● **BRIEF**: Write out each record below, word for word.

------------

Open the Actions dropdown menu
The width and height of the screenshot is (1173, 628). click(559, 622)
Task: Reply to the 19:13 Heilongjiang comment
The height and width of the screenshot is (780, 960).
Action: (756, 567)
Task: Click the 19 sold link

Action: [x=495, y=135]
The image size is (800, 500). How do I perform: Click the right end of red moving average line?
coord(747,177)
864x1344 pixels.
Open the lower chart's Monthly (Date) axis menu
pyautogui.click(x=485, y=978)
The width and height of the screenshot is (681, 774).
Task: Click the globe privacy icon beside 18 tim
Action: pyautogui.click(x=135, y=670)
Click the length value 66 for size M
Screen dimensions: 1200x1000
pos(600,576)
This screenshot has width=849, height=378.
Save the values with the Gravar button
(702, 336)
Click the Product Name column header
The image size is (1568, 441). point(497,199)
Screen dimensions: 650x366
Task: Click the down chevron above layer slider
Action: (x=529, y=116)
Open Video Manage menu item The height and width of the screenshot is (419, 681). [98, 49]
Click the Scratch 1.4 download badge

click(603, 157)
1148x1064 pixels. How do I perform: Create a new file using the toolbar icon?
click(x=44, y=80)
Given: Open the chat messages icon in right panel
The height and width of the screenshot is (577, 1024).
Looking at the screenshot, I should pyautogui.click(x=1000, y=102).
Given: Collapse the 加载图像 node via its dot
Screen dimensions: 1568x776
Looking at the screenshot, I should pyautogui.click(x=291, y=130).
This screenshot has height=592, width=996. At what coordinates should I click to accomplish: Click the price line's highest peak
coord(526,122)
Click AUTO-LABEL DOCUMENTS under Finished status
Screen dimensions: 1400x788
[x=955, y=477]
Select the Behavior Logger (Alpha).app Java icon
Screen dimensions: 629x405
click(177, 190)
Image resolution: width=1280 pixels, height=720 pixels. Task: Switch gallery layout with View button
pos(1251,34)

------------

● **EXERCISE SOLUTION**:
Open the Actions dropdown menu
The width and height of the screenshot is (1173, 628). click(559, 622)
Task: Reply to the 19:13 Heilongjiang comment
The height and width of the screenshot is (780, 960).
Action: (756, 567)
Task: Click the 19 sold link

Action: [x=495, y=135]
The image size is (800, 500). How do I perform: Click the right end of red moving average line?
coord(747,177)
864x1344 pixels.
Open the lower chart's Monthly (Date) axis menu
pyautogui.click(x=485, y=978)
The width and height of the screenshot is (681, 774).
Task: Click the globe privacy icon beside 18 tim
Action: pyautogui.click(x=135, y=670)
Click the length value 66 for size M
Screen dimensions: 1200x1000
pos(600,576)
This screenshot has width=849, height=378.
Save the values with the Gravar button
(702, 336)
Click the Product Name column header
The image size is (1568, 441). point(497,199)
Screen dimensions: 650x366
Task: Click the down chevron above layer slider
Action: (x=529, y=116)
Open Video Manage menu item The height and width of the screenshot is (419, 681). [98, 49]
Click the Scratch 1.4 download badge

click(603, 157)
1148x1064 pixels. How do I perform: Create a new file using the toolbar icon?
click(x=44, y=80)
Given: Open the chat messages icon in right panel
The height and width of the screenshot is (577, 1024).
Looking at the screenshot, I should pyautogui.click(x=1000, y=102).
Given: Collapse the 加载图像 node via its dot
Screen dimensions: 1568x776
Looking at the screenshot, I should pyautogui.click(x=291, y=130).
This screenshot has height=592, width=996. At what coordinates should I click to accomplish: Click the price line's highest peak
coord(526,122)
Click AUTO-LABEL DOCUMENTS under Finished status
Screen dimensions: 1400x788
[x=955, y=477]
Select the Behavior Logger (Alpha).app Java icon
Screen dimensions: 629x405
click(177, 190)
Image resolution: width=1280 pixels, height=720 pixels. Task: Switch gallery layout with View button
pos(1251,34)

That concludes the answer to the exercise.